If a Chapter 11 Bankruptcy is pursued, the fair value of all underlying assets and liabilities may be required as a critical component of the new opening day balance sheet, in compliance with Fresh Start Accounting, as governed by the Financial Accounting Standards Board’s Accounting Standards Codification (ASC) 852 – Reorganizations and ASC 820 – Fair Value Measurements.

Fresh Start Accounting provides guidance for companies emerging from bankruptcy, including the requirement that the balance sheet and related assets of a company emerging from bankruptcy be restated at fair value. Fair value is defined in ASC 820 as: “the price that would be received to sell an asset or paid to transfer a liability in an orderly transaction between market participants at the measurement date.”

Fair value is often described as an “exit value” because the definition is based solely upon the price one would receive if they were to sell the asset, there is no consideration as to the seller’s perspective, as opposed to the Fair Market Value standard, which includes the point of view of both the “willing buyer and willing seller.” One can see where an “exit value” perspective makes sense in a reorganization.

Balance sheet adjustments to reflect the impact of Fresh Start Accounting are similar to accounting for mergers and acquisitions under ASC 805 – Business Combinations. However, in the case of Fresh Start Accounting, the company’s reorganization value is the basis for the allocation, as opposed to the total transaction consideration being the basis in a business combination (change in control transactions).

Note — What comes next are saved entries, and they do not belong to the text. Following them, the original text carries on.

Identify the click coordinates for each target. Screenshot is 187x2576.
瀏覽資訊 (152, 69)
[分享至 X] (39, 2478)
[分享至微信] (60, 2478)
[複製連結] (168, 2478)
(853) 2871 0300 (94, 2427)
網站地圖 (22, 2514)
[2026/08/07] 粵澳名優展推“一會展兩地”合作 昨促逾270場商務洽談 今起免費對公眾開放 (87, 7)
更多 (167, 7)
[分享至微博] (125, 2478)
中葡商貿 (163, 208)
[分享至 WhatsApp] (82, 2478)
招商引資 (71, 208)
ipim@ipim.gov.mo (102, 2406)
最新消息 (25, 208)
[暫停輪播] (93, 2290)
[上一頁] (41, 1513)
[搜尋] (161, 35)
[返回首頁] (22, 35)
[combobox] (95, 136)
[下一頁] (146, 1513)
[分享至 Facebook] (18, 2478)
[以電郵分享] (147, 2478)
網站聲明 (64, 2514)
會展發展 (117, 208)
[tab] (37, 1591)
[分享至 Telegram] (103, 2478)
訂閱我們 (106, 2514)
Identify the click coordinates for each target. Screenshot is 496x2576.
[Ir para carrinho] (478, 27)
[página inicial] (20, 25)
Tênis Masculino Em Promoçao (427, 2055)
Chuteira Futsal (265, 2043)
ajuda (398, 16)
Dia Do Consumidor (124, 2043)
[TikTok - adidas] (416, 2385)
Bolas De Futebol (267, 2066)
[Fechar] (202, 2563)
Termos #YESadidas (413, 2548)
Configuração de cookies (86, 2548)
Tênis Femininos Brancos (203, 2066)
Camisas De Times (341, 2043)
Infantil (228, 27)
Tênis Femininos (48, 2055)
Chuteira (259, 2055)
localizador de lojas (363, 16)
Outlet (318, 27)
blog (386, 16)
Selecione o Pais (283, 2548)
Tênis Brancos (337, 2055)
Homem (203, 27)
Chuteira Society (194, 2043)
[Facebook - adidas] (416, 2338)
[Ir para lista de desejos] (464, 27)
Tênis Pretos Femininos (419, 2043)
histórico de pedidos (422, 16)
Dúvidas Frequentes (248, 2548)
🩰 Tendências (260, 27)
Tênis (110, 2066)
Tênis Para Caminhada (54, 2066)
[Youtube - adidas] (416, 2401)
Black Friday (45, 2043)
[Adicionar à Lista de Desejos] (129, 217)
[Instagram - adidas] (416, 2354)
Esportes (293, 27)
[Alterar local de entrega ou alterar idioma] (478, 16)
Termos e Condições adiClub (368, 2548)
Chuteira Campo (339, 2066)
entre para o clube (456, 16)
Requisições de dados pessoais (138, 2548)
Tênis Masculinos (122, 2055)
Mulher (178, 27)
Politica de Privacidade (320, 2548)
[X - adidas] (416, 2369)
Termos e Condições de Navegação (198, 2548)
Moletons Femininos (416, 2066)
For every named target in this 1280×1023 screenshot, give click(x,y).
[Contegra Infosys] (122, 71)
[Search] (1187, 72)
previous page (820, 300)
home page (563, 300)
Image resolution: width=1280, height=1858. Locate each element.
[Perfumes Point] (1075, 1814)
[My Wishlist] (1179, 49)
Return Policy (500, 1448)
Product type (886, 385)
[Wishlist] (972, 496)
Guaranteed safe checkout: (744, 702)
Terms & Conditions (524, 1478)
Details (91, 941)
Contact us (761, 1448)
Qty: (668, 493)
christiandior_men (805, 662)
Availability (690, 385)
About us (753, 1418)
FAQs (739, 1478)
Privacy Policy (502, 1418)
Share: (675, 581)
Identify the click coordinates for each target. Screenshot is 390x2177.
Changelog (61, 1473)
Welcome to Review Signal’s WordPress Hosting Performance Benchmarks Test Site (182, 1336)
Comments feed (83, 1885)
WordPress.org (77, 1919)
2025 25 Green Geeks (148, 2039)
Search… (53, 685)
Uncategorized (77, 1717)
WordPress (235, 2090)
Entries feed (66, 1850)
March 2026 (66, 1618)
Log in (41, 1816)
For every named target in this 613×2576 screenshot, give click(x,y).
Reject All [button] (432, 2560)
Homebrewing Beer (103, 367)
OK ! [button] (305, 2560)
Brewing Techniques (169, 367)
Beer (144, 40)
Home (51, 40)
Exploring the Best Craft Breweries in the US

While an entity that emerges from Chapter 11 is considered a new legal entity, it does not always qualify for Fresh Start Accounting (a change in the historical book basis of the assets and liabilities of the emerging entity). An emerging entity qualifies for Fresh Start Accounting only if both of the following conditions are met:

  1. The reorganization value of the assets immediately before the date of confirmation is less than the post-petition liabilities and allowed claims, AND
  2. Control changes (i.e., the pre-petition shareholders lose control of the emerging entity by receiving less than 50% of the voting shares of the emerging entity).

If either condition is not met, a new reporting entity is not created for accounting purposes, and the entity does not qualify for Fresh Start Accounting.

Reorganization Value

ASC 852 defines reorganization value as:

“The value attributable to the reconstituted entity, as well as the expected net realizable value of those assets that will be disposed of before reconstitution occurs. This value is viewed as the value of the entity before considering liabilities and approximates the amount a willing buyer would pay for the assets of the entity immediately after restructuring.”

Reorganization value is often determined during the bankruptcy process and is the basis for the company’s Fresh Start Accounting exercise. This reorganization (fresh start) value is often measured utilizing a discounted cash flow approach based on the company’s new cash flow projections included in the reorganization plan.

Once the reorganization value had been established, the emerging entity follows similar guidelines in accounting for the fair value of its assets and liabilities as though it were a new acquisition. The reorganization value is allocated in accordance with the procedures set forth in ASC 805. This requires a valuation of the assets including any underlying real property, tangible assets and recognized intangible assets including assets that may not have been capitalized prior to the reorganization, such as trademark and tradename. Any value not allocated as a result of the analysis is reported as goodwill.

Summary

Obviously, accounting for bankruptcy transactions involves an in depth understanding of specific financial reporting requirements. Fresh Start Accounting rules require that valuation professionals in every discipline (financial, equipment, and real estate) have an understanding of valuation principles and methodologies. An independent multidisciplinary valuation firm with in-depth experience in similar engagements is a key component in a complex plan to assist companies as they emerge from bankruptcy.